You're refferring to needing to reform the entire calendar but this doesn't make sense in context of me explaining that the calendar itself never needs to be reformed in the first place. That the sun was a few degrees different in the sky for Julius Caesar when a modern clock reads 3 PM in his time is not inherently a problem as Julius Caesar wouldn't have the same norms as you do in terms of what wall time is acceptable for waking/sleeping/eating/working/etc. E.g. 20,000 years from now if a clock reads 3 AM during midday it' not a problem as society will have had 20,000 years to adjust 12 hours vs your referenced calendar reforms that changed everything overnight.

> The difference of an hour does make a difference, as sleep researchers and chronobiologists keep pointing out every time a discussion on DST comes up (it is not just about the sudden time jump, but also about the actual time):

Again, you're missing the forest through the trees - though in two different ways here. The first is that it's a minute over someone's (long) life, so what impact we feel when we change time by an hour twice a year isn't relevant. The second is that society, over 2,000 years, does not need to change timekeeping itself to wake up when the clock says 8 instead of 7. If the change were to happen over a short period then sure, it's not really feasible for society to move up what wall time their breakfast is four times a year or something, but an hour a millenia isn't even something society needs to consciously worry about.

My point is not that we don't have a biological clock, it's that the effect of leap seconds on a human's biological clock are too small to affect it. One of your sources already says it's 15-20 minutes misaligned a day, why are you using it to argue 1 additional minute for your entire life is impactful? On the long term societal scale my point is society won't always agree we should wake up when the wall clock says 7 am. That norm changing shifting ~an hour 2,000 years is not a relevant concern for changing the way we keep time.

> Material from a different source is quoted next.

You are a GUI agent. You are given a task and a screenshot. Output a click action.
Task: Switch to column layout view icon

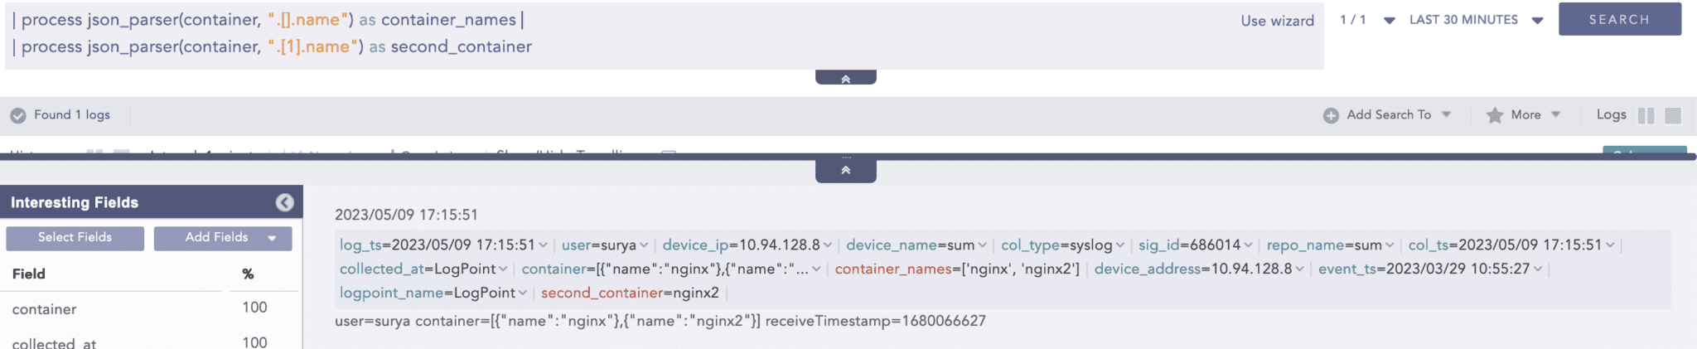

> The difference of an hour does make a difference, as sleep researchers and chronobiologists keep pointing out every time a discussion on DST comes up (it is not just about the sudden time jump, but also about the actual time)

Do any of these sleep researchers have anything to say about France using CET instead of GMT even though CET is about an hour off from their natural time? Or Spain being on CET despite being almost another hour off from France?

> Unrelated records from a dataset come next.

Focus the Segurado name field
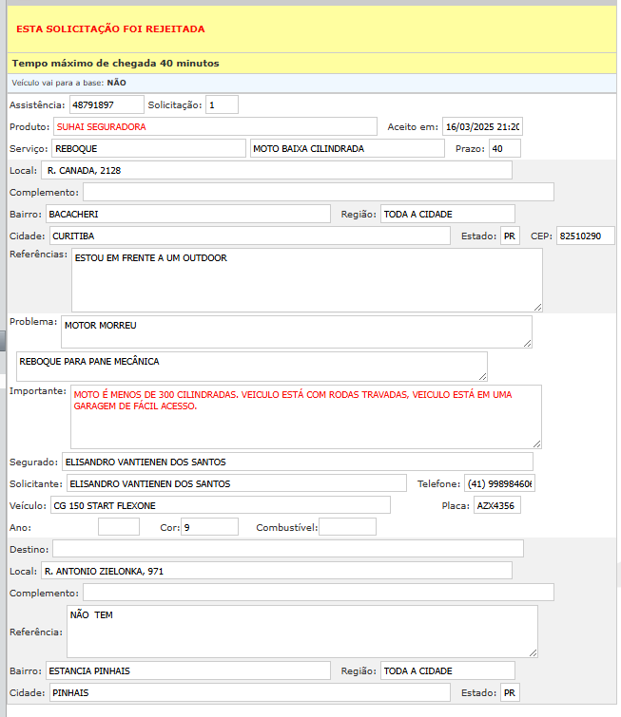 (x=297, y=462)
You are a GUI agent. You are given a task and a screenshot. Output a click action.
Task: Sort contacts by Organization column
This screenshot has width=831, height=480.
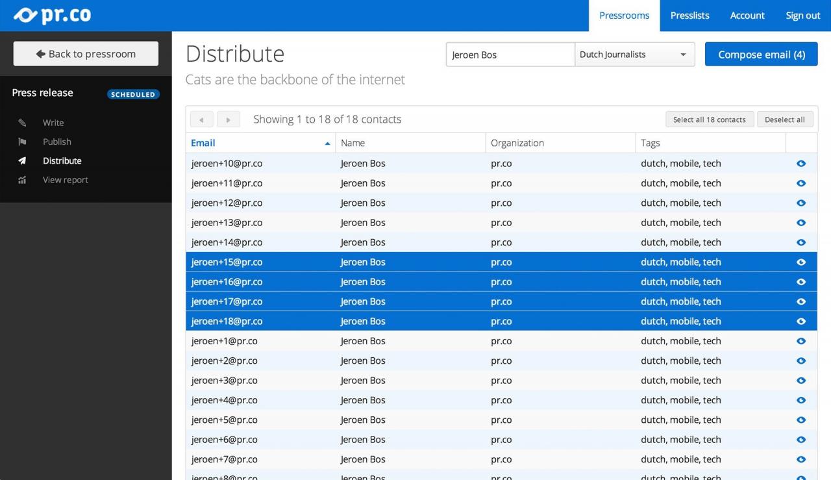click(517, 143)
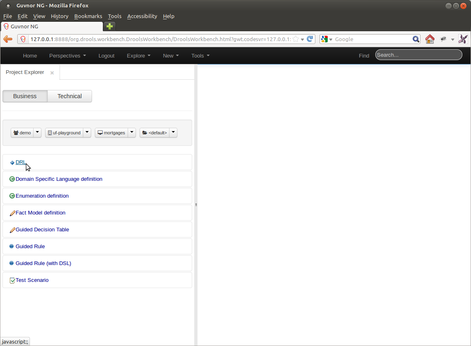Open the Guided Decision Table link
Image resolution: width=471 pixels, height=346 pixels.
[42, 230]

Furthermore, how long is it going to take for the accumulated leap seconds to add up to a full hour of time? My understanding is that it’s on the order of centuries. If humanity can maintain an industrialized civilization that’s capable of keeping track of leap seconds for that long, most of us won’t even be living on the earth by the time it makes any difference.

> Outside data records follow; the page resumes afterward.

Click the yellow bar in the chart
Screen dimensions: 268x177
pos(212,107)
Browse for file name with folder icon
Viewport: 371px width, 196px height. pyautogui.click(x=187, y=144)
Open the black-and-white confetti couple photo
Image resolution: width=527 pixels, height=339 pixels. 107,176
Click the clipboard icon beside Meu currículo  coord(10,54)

> Do any of these sleep researchers have anything to say about France […]

Perhaps ask French Sleep Research and Medicine Society (Société Française de Recherche et Médecine du Sommeil):

* https://www.sfrms-sommeil.org

* https://esrs.eu/national-sleep-society/france/

See also Spain:

> Human rhythmicity is subjected to the workings of the internal circadian clock, but it is also influenced by environmental time (mainly the light-dark cycle) and social timing imposed by the official time at our location, as well as by our work schedule. When a misalignment among these times occurs, an internal order impairment appears, which affects our health. Western Spain (GMT+1/+2) and Portugal (GMT0/+1) share similar longitudes (sun time) but have different official times, and thus they provide a “natural experiment” to assess how this discrepancy affects circadian rhythmicity and sleep in people with no work duties (>65 years). Although sleep duration was not affected, the circadian rhythms in the Portuguese were more robust, especially during weekdays, while higher desynchronization tended to occur in the Spaniards. Once official time was corrected by GMT0, meals took place later in Spain than in Portugal, especially as the day progressed, indicating the possible deleterious effect on circadian system robustness when official time is misaligned with its corresponding geographical time zone.